=== Section Start ===

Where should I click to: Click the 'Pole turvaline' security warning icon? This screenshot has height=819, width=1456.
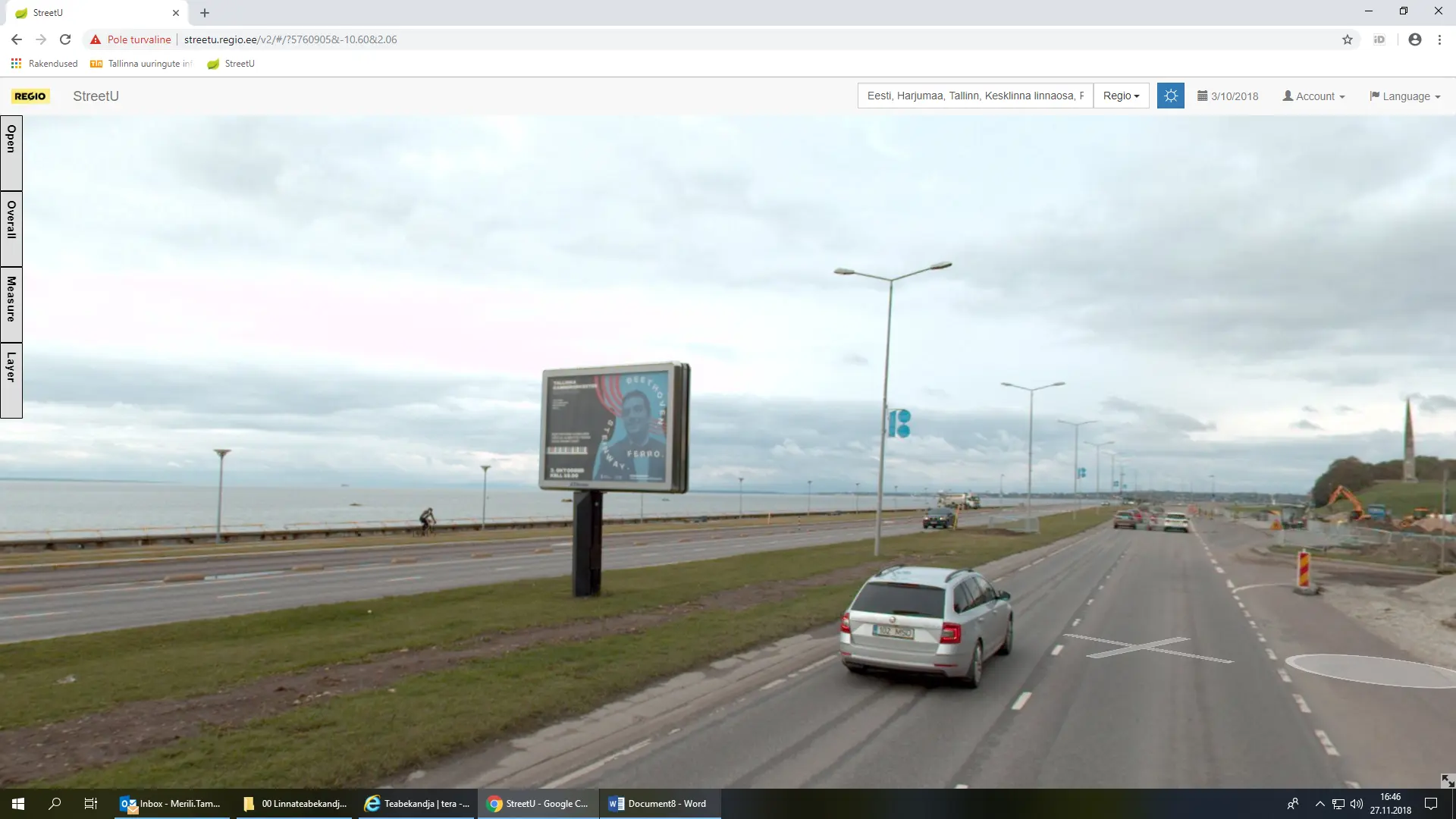[x=96, y=39]
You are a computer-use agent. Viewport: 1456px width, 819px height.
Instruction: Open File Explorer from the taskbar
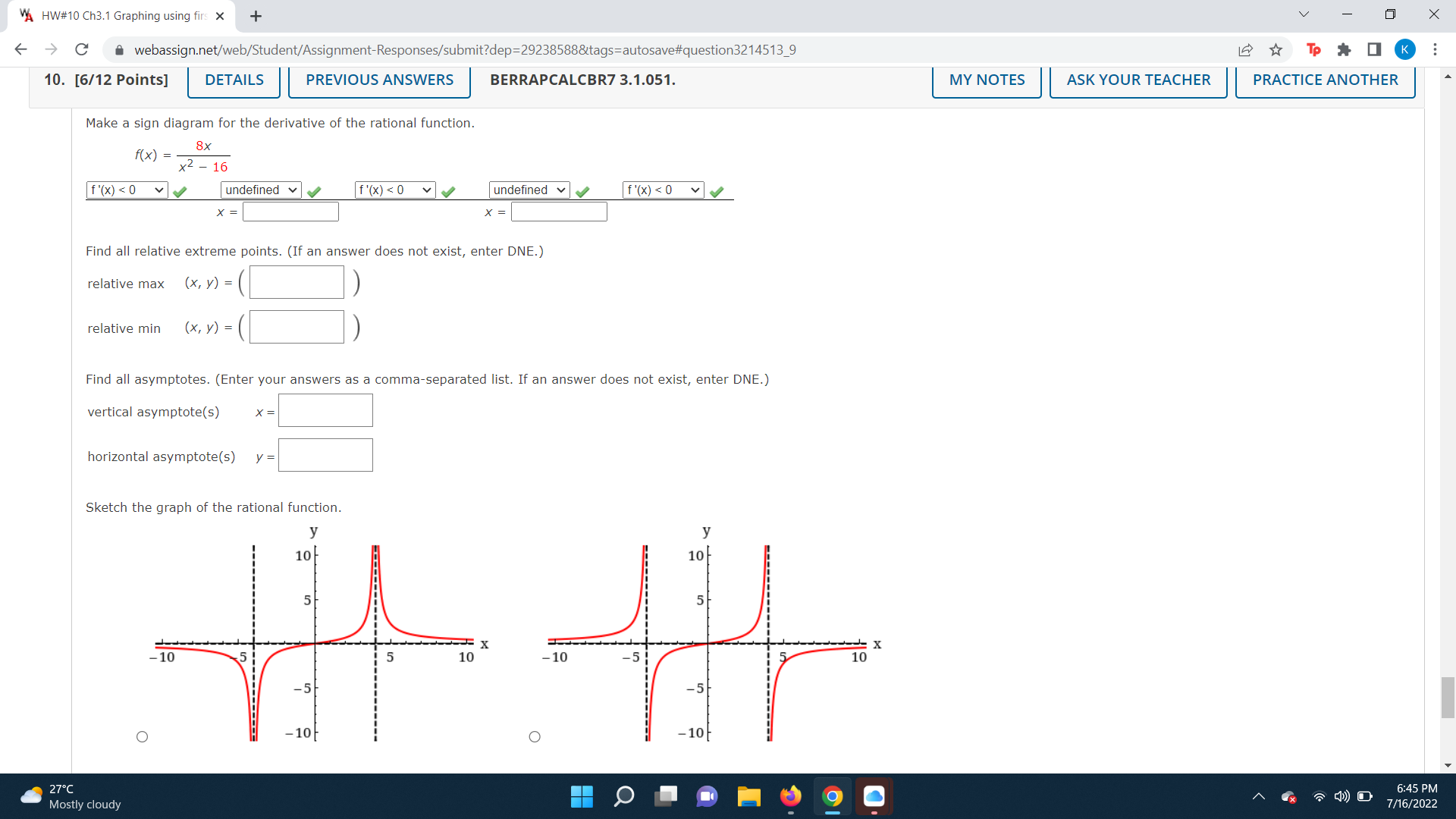(x=749, y=797)
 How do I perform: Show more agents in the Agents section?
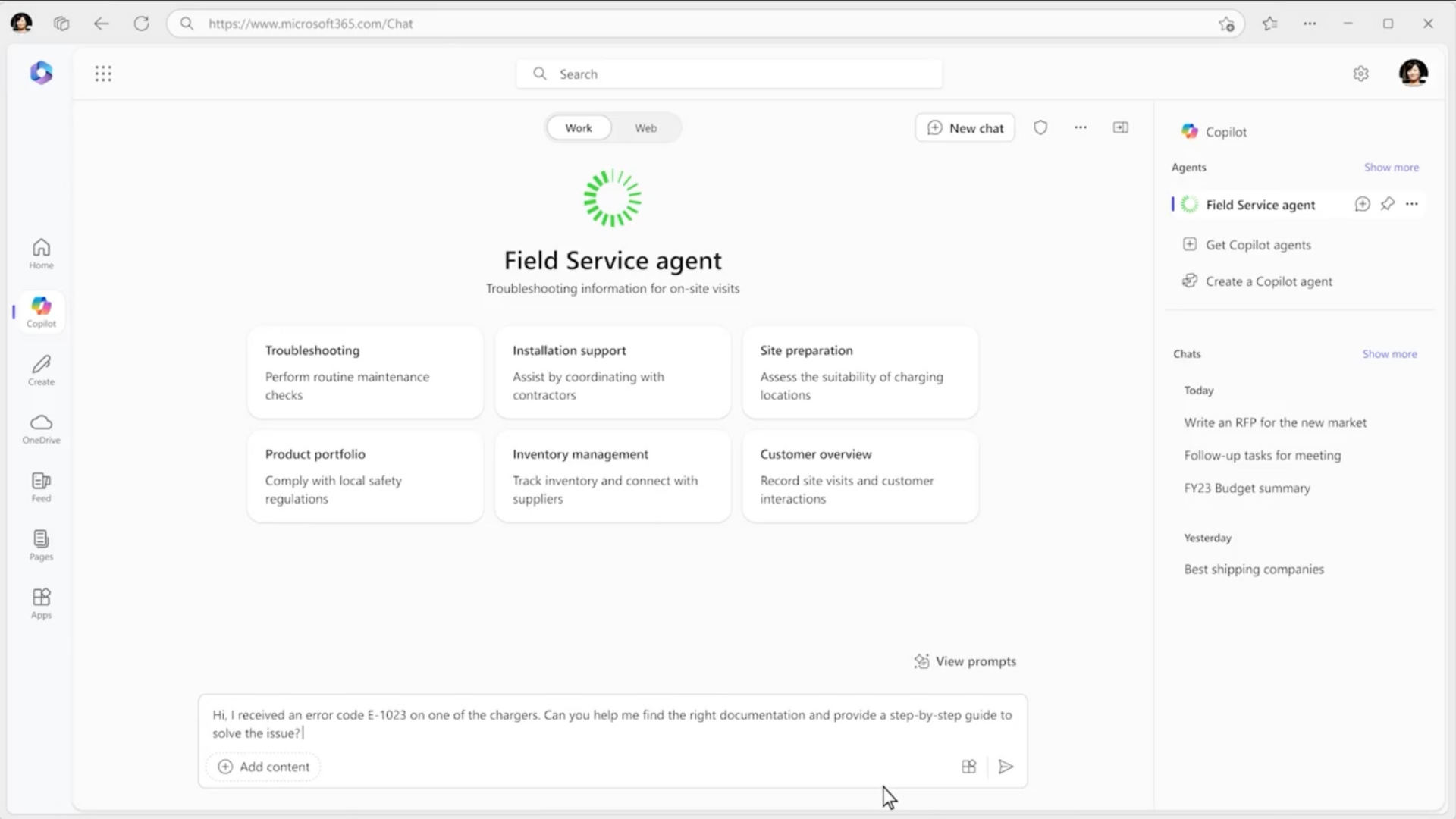click(x=1391, y=168)
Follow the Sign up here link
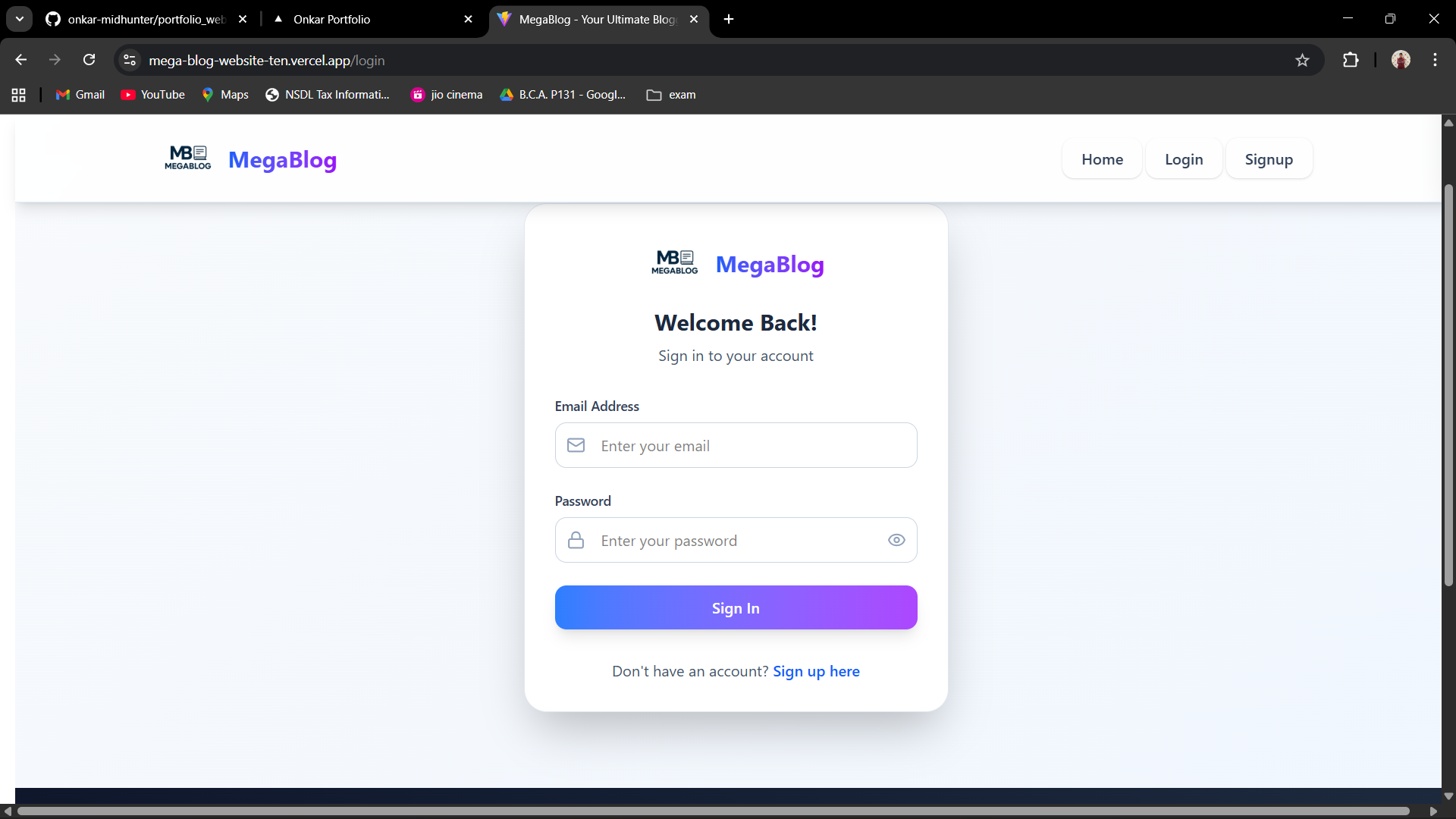This screenshot has width=1456, height=819. click(x=816, y=671)
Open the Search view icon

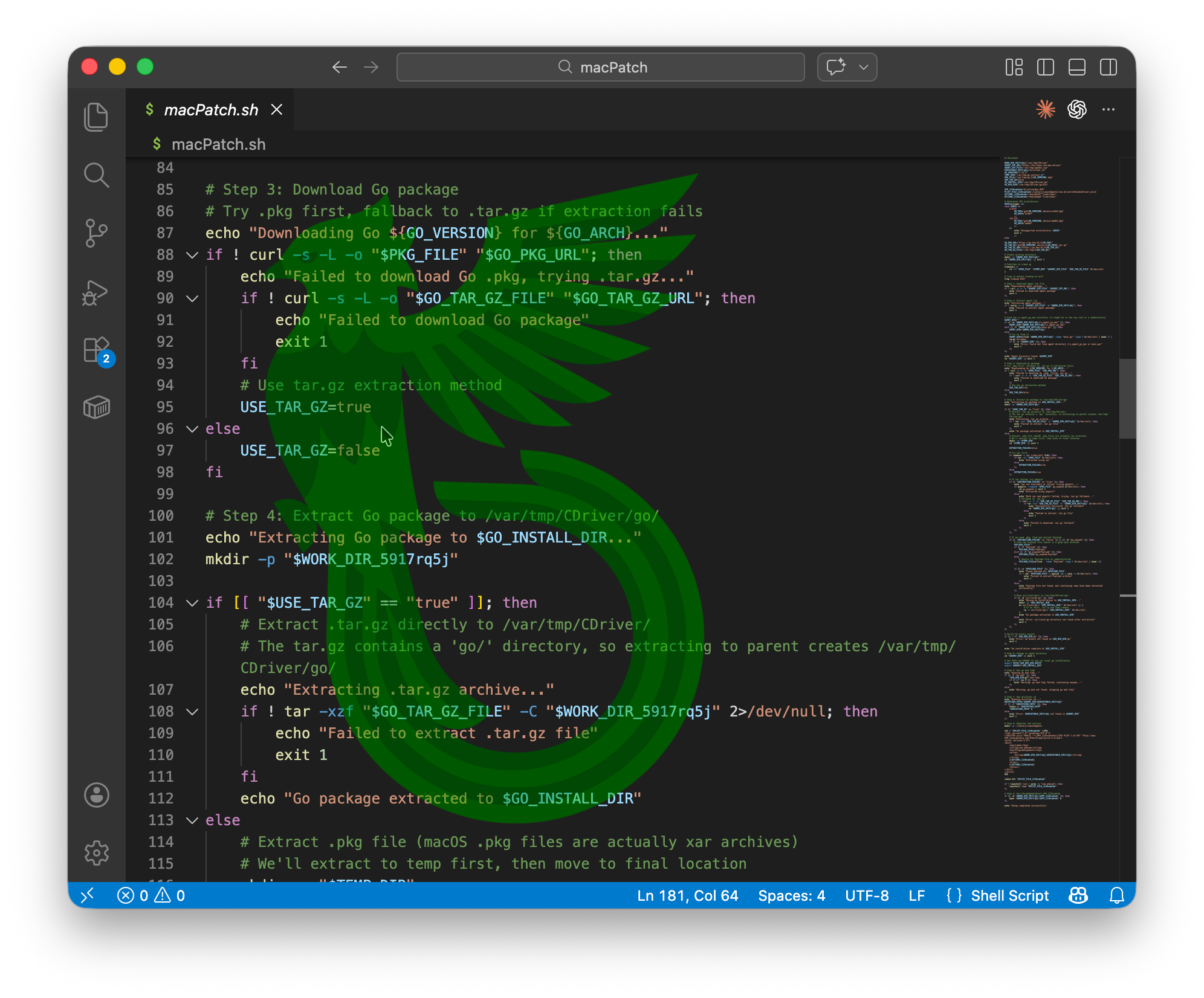click(x=96, y=175)
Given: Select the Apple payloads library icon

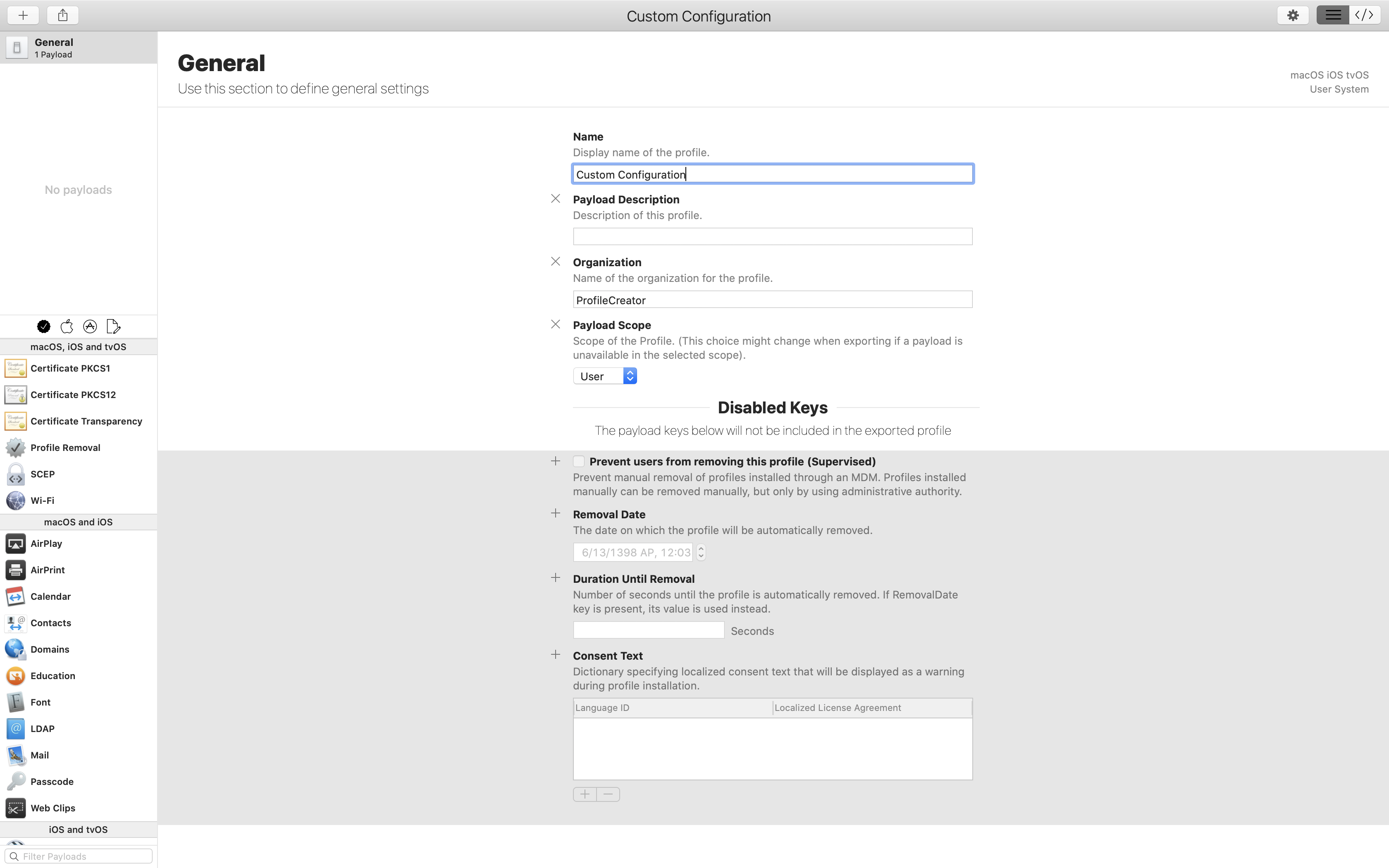Looking at the screenshot, I should pyautogui.click(x=67, y=327).
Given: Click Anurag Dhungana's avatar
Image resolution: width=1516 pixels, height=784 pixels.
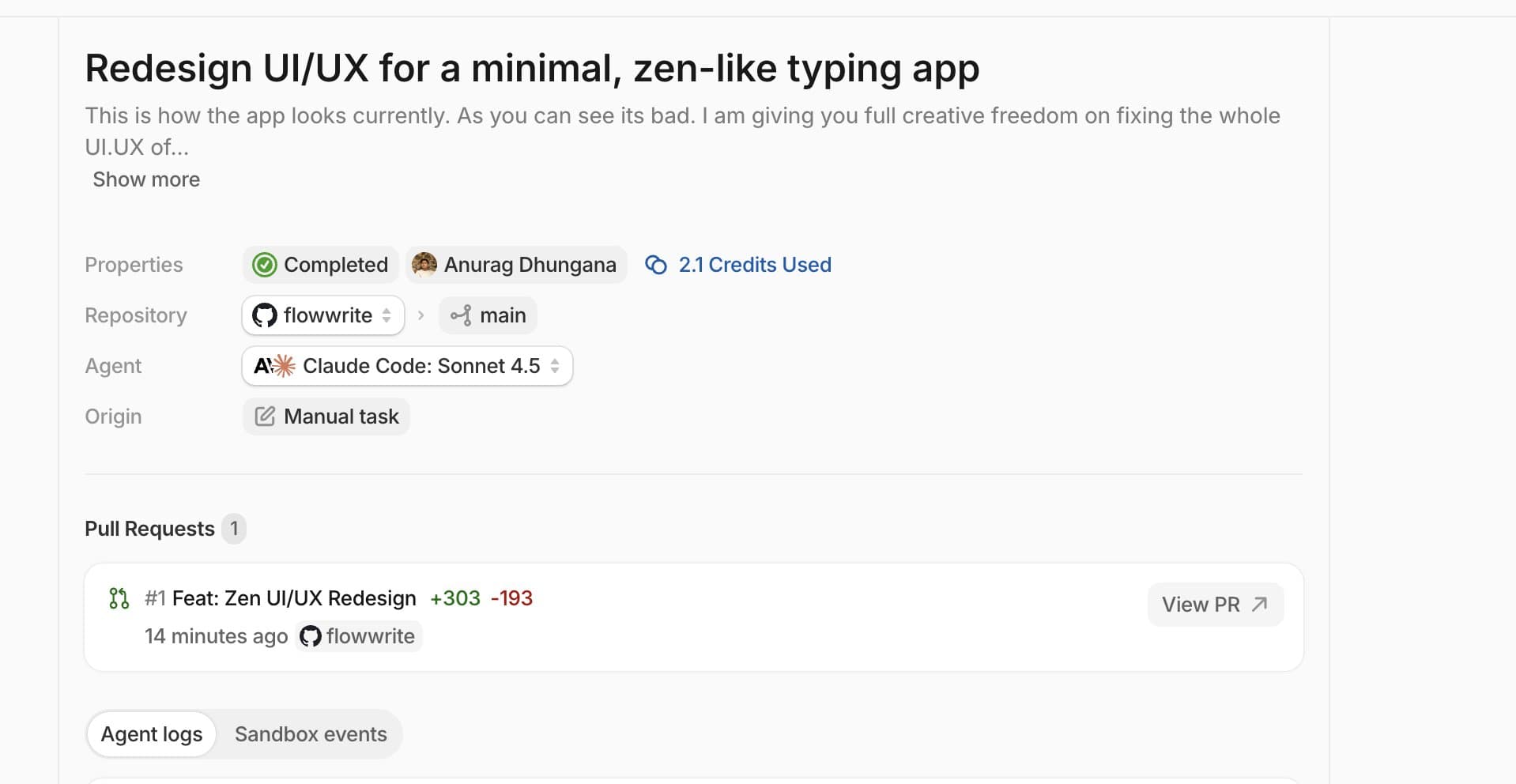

=== Section End ===

Retype all the material word for word while skipping any picture it contains.

**Answer to the problem**
Where should I click to: Click the 'Pole turvaline' security warning icon? This screenshot has height=819, width=1456.
[x=96, y=39]
You are a computer-use agent. Viewport: 1456px width, 819px height.
Instruction: Open File Explorer from the taskbar
(x=749, y=797)
 How do I perform: Show more agents in the Agents section?
click(x=1391, y=168)
Follow the Sign up here link
This screenshot has width=1456, height=819. click(x=816, y=671)
Open the Search view icon

click(x=96, y=175)
Given: Select the Apple payloads library icon

Looking at the screenshot, I should pyautogui.click(x=67, y=327).
Given: Click Anurag Dhungana's avatar
Image resolution: width=1516 pixels, height=784 pixels.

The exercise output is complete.